* What the task asks
The entries below need to be written out exactly, with no pictures included.

(Pixel coordinate grounding data)
————————

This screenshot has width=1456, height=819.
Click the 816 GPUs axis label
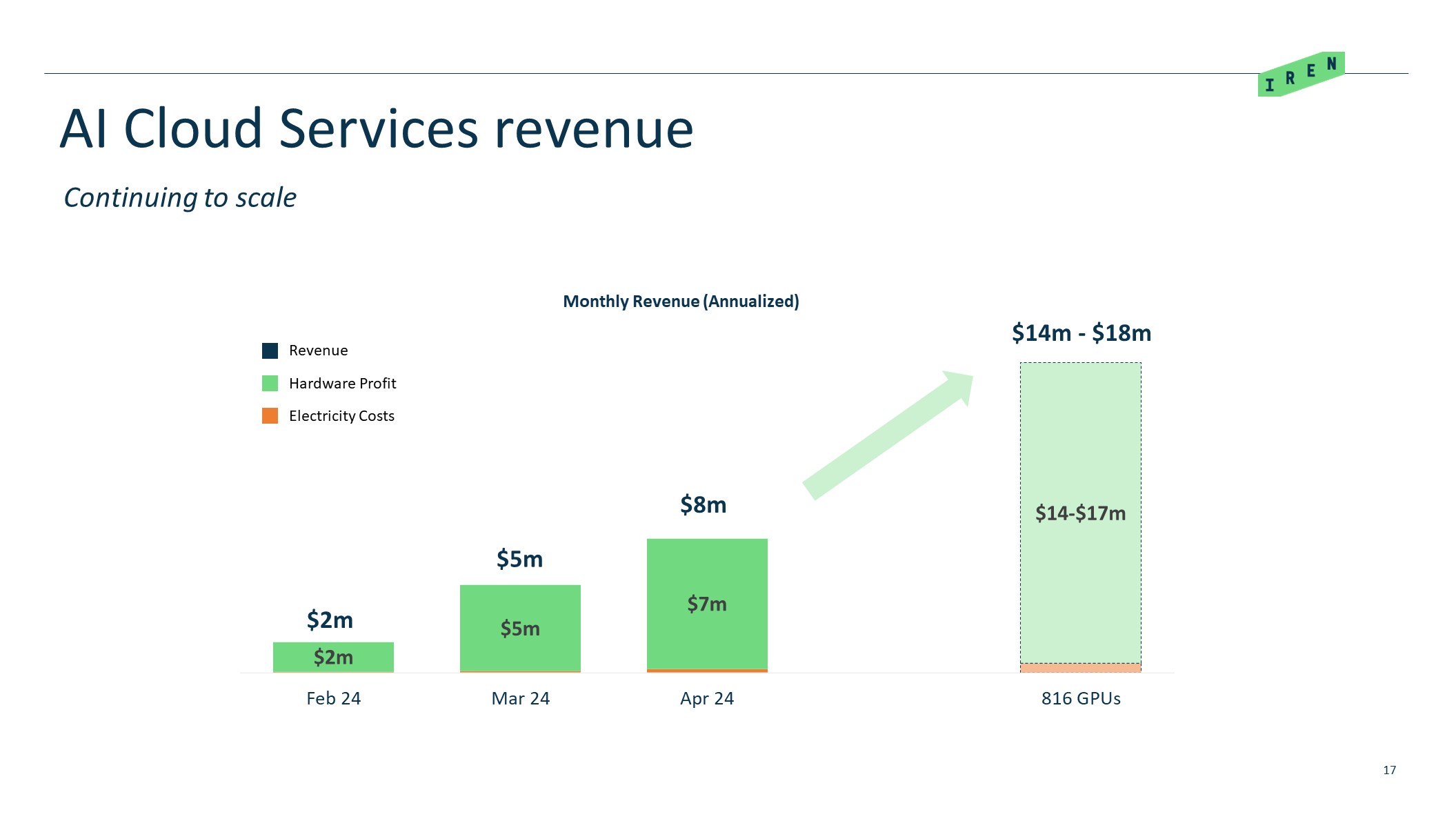[1081, 698]
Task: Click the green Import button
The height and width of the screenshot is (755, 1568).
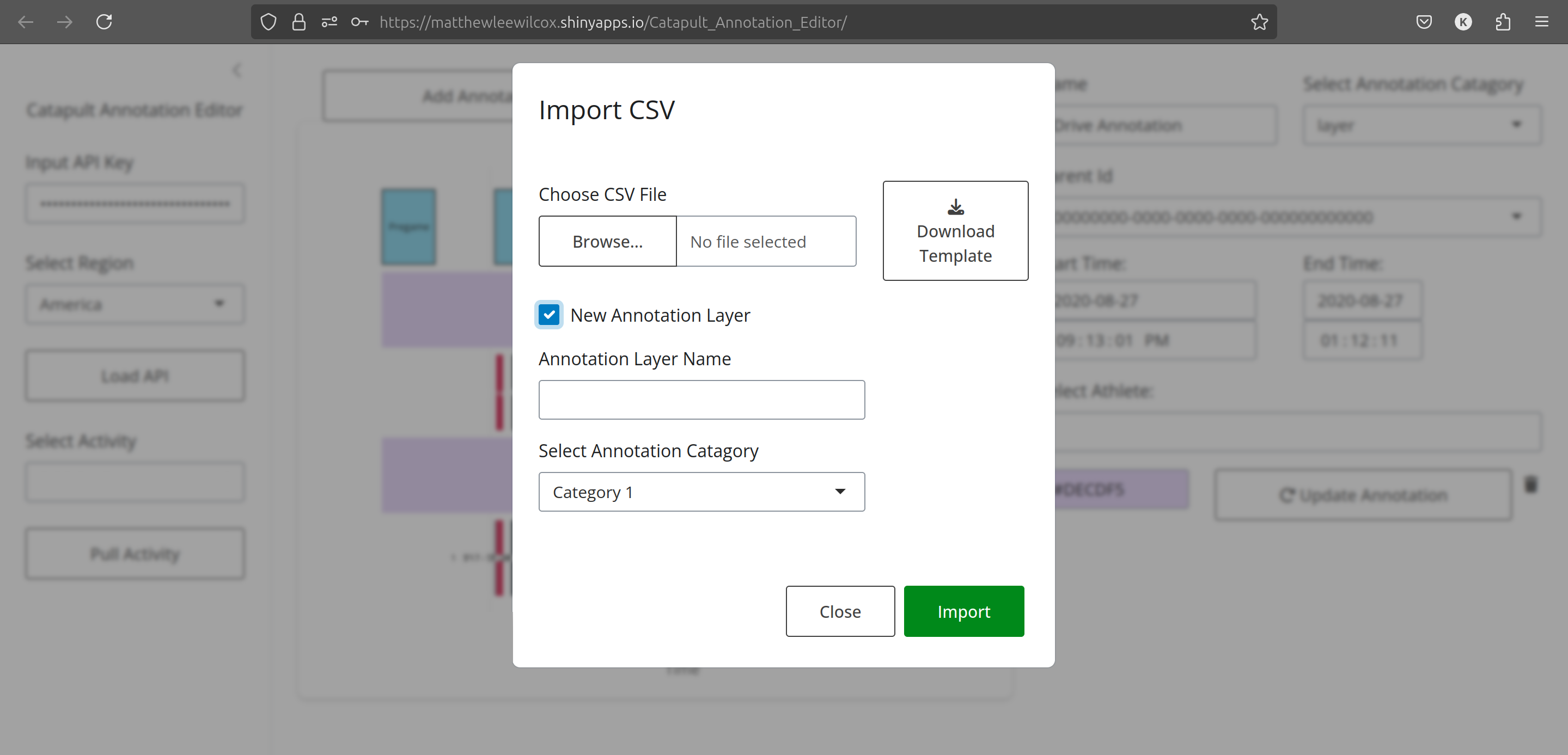Action: tap(963, 611)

————————

* Answer to this problem
This screenshot has width=1456, height=819.
Click the 816 GPUs axis label
[1081, 698]
Task: Click the green Import button
The height and width of the screenshot is (755, 1568).
Action: tap(963, 611)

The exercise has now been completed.